Music is the organisation of sound
Pulse – bars – time signatures (time fractions)
The values of notes and pauses in time – the Time Wheel
Pitch – the Herz Column – Stemnotes in the stave/staff system
Naming notes in the musical Clockface
The Scale Clock
Intervals – the distance in pitch between notes
Keys, chords and triad families – the House of Fifths
Musical form
A method for reading and playing musical notation

© All rights to the materials on this homepage belong to:Sonya Christie and Jens Kragh - cleek.dk.

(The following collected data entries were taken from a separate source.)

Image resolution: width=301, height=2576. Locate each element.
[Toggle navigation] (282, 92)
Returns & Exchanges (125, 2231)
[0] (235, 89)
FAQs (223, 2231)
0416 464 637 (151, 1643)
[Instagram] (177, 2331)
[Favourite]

Music is the organisation of sound

The intuitive musician
Any child is a musician long before it can walk or talk. Watch them react to the rhythm of music. Listen to their musical ramblings describing their movements in fragments of known song. Hear their experiments with sound production. The young child - before ever receiving formal musical education - subconsciously whirls around in the learning spiral of Practice/Performance - Appreciation/ Comprehension - Creativity. The role of parents and teachers is to nurture this musical spiral, acknowledging and building upon this holistic feel for music. That whole includes tools for analysing, understanding and recombining - and a language with which to communicate with other players. In other words: music theory.

Organization of sound - the musical coordinate system
Music can be defined as the organization of sound. Music as an organizing principal predates formal, written notation. The parameters of music are pitch, time and timbre, no matter the genre. Whether written as orchestral scores, guitar tabs on the internet or through drawings, it is custom to devote the vertical axis to pitch and the horizontal axis to time, read from left to right. Timbre is understood through tradition, instrumentation, dynamics and other musical messages. Being able to read, understand and use musical notation supports musicianship. Reading music is not so different from reading graphs in other situations.
As a musician it is important to recognize which parameter to prioritize. Alone or with an instrument teacher, focus can be on playing the correct notes with proper intonation and nuance. But socially, the horizontal time factor is vital - learn to keep up!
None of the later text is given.